ONE of the major draws for many people to Bali is the abundance of high quality goods produced by skilled artisans. For centuries the Balinese have been renowned for their superb craftsmanship when it comes to producing jewellery, wood carvings, paintings, textiles and handicrafts to name a few, and their traditional methods and adroitness continue on today. Local products can be found in tourist shops around the island, and handicrafts exports add a huge boost to the economy.
However, the sad fact is that many of these hard working artisans receive only a small percentage of the benefits that their products bring. Craft producers rarely know to whom, or to which countries their products are being sold or traded and at what price. Employers and middlemen may not offer a fair deposit before the artisans start work or a fair price after the work is done, and in some circumstances they may not pay at all. In the end it is mainly the middlemen and the shop owners who reap the benefits of the products.
It is this inequality and exploitation that prompted Agung Alit to found Mitra Bali in 1993. His aim is to engage craftsmen in the tourism industry so that they are empowered in their work and lives. In this way, he hopes to eradicate exploitation, decrease poverty and find a better balance between the rich and the poor. To do this, Mitra Bali has become actively involved in assisting marginalised craft producers to understand fair trade and develop a fair trade model.

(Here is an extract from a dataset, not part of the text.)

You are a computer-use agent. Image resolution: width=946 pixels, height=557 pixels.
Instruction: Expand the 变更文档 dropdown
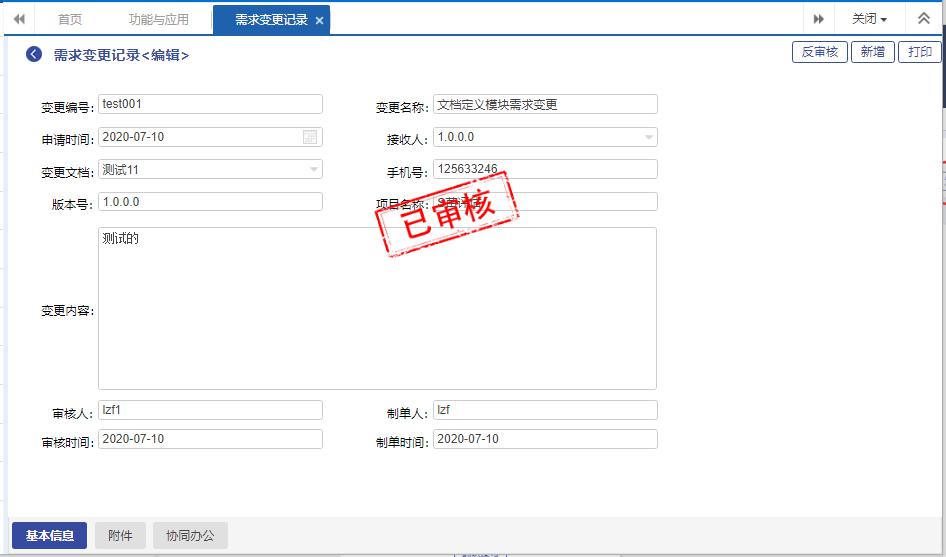coord(313,170)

Mitra Bali works on the core fair trade principles of clear dialogue and transparency, equality and mutual respect in trading partnerships. They calculate fair payments with producers based on a percentage of the sale price of the products, and the producers receive 50 per cent of the total payment up front. They also offer artisans free training workshops on design and product development, interest free loans, emergency and old age benefits, and funds to build clean water supplies and toilets in villages and support village cooperatives and farmers.
Craftsmen also work closely with Mitra Bali’s product design, development, and marketing teams to keep on top of the latest sales trends in the global market and interesting innovations. The artisans can then draw on their traditional skills and source appropriate local materials to create high quality products that sell. You can find a range of locally produced products in the Mitra Shop on Jalan Monkey Forest in Ubud including homewares, home decor, gifts and jewellery.